Einundzwanzig Sängerinnen und Sänger am Besetzungszettel der Wiener Staatsoper, zwei große Chöre, drei Ballettensembles, fünf Stunden Erlebnis: Wer Les Troyens sagt, sagt auch Gigantomanie – aber wie sonst sollte man Vergils Aeneis gerecht werden?
Berlioz hat mit seinen Trojanern unbestritten die monumentalste grand opéra geschaffen, doch täte man dem Werk unrecht, es auf seine Dimensionen zu reduzieren: Der Fall von Troja, erweitert um die tragische Liebesgeschichte von Dido und Aeneas (bei Berlioz: Didon und Enée), erzählt sich nicht in einem Einakter, und Berlioz hatte, bei allem Größenwahn, Sinn für Details. Er brannte für den Stoff und fasste ihn in eigene Worte und rauschhafte Musik; mit dicker Orchestrierung, aber nie bombastisch oder schwülstig. Les Troyens lebt dramaturgisch und insbesondere musikalisch von spannenden Gegensätzen – das Unerwartete, die Konfrontation verschiedener Stimmungen, übersetzt in Rhythmus, Melodie und Klangfarbe, übt einen unwiderstehlichen Reiz aus.
Das Werk beginnt mit der Freude der Trojaner über das scheinbare Ende des zehnjährigen Kriegs mit den Griechen und wird kontrastiert durch Cassandres üble Vorahnungen, denen nicht einmal ihr Verlobter Chorèbe Glauben schenkt. Nur kurz, bei der Nachricht vom Tod des Laokoon, der vor dem trojanischen Pferd gewarnt hatte, ist das Volk verunsichert. Mit diesem Grauen, das sich als „mystérieuse horreur“ im Chor manifestiert, hat bereits der erste Akt einen beeindruckenden Höhepunkt. Bekannterweise missdeuten jedoch alle – der Held Enée inklusive – die Umstände von Laokoons Tod, und besiegeln mit dem Einzug des berühmten Pferdes in die Stadt ihr Schicksal. (Bei Ausstatterin Es Devlin ist das Pferd aus Versatzstücken des Krieges gebaut und von innen beleuchtbar.)
Der zweite Akt zeigt Szenen der letzten Stunden von Troia. In dessen Finale überzeugt Cassandre viele Troianerinnen, mit ihr in den Freitod zu gehen und sich nicht dem Feind auszuliefern. Unweigerlich muss man hier an Francis Poulencs 100 Jahre später entstandene Dialogues des Carmélites denken und ist dementsprechend erschüttert.

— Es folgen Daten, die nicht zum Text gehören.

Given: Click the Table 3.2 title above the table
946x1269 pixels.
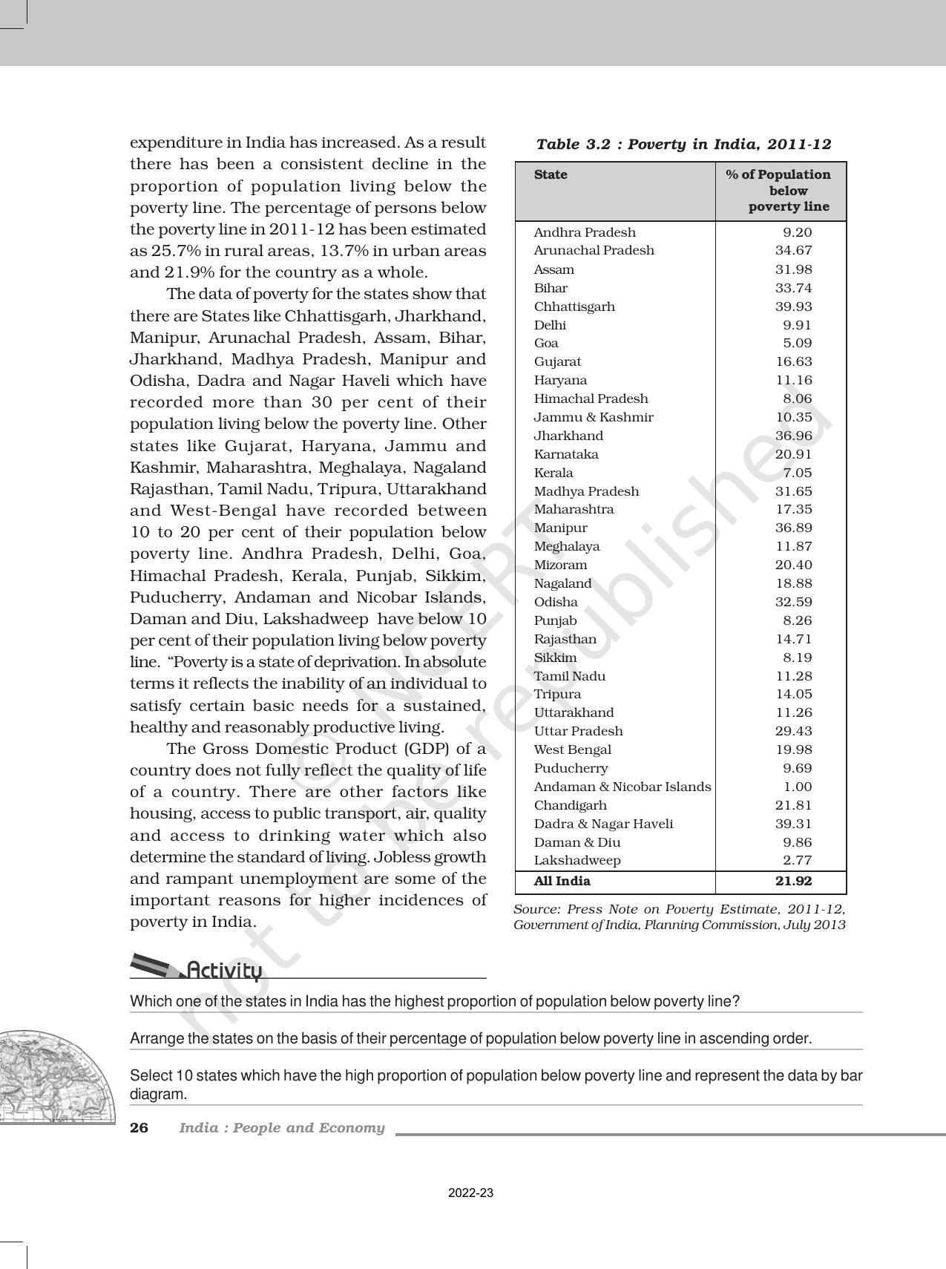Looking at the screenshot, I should [683, 144].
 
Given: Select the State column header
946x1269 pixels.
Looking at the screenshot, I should [551, 175].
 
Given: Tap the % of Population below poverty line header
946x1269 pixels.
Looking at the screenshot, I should [778, 191].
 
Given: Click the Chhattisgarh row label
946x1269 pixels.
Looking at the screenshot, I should [574, 306].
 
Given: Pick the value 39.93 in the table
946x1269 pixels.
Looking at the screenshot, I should [793, 306].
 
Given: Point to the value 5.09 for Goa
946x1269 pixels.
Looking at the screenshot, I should [797, 343].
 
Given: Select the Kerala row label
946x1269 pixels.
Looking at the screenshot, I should [554, 473].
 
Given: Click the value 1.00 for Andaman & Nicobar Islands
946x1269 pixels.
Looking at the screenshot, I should [797, 787].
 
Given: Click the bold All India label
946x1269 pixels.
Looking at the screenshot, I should [562, 882].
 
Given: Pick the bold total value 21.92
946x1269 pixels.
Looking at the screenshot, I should [793, 882].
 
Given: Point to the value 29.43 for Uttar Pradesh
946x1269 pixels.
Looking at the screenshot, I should [793, 731].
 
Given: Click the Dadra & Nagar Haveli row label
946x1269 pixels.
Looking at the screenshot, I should [603, 824].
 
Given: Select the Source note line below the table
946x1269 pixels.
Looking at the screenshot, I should [680, 916].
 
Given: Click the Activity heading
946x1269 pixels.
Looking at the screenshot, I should [224, 970].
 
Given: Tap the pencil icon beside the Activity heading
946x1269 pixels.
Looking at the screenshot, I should [156, 965].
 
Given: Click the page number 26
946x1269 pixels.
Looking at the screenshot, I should [139, 1128].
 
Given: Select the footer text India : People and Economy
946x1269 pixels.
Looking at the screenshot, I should [282, 1128].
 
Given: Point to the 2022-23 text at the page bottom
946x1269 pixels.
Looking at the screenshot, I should [470, 1193].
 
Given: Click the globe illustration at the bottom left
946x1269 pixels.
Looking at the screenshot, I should [52, 1076].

In der Inszenierung von David McVicar wird Bewährtes serviert. Man hat jene Produktion eingekauft, die ihren Ursprung am Royal Opera House in Covent Garden hat. Das Werk wird als das gezeigt, was es ist, wobei die Optik sowohl an Kriegs- als auch an Gladiatorenfilme erinnert und teilweise mit opulenten Kostümen im Stil des 19. Jahrhunderts aufwartet. Da selbst die große Bühnen für so viel Personal eng werden, baut Es Devlin ihre Bühnenarchitektur in die Höhe und nutzt diese Dimension auch im Sinne des Werks: Wenn sich bei Enées Wegfahrt aus Karthago das zerbrochene Mini-Modell der Stadt ins (nur angedeutete) Wasser neigt, und die Taue des (ebenfalls nur angedeuteten) Trojaner-Schiffs gelöst werden, hat das hohe Symbolkraft.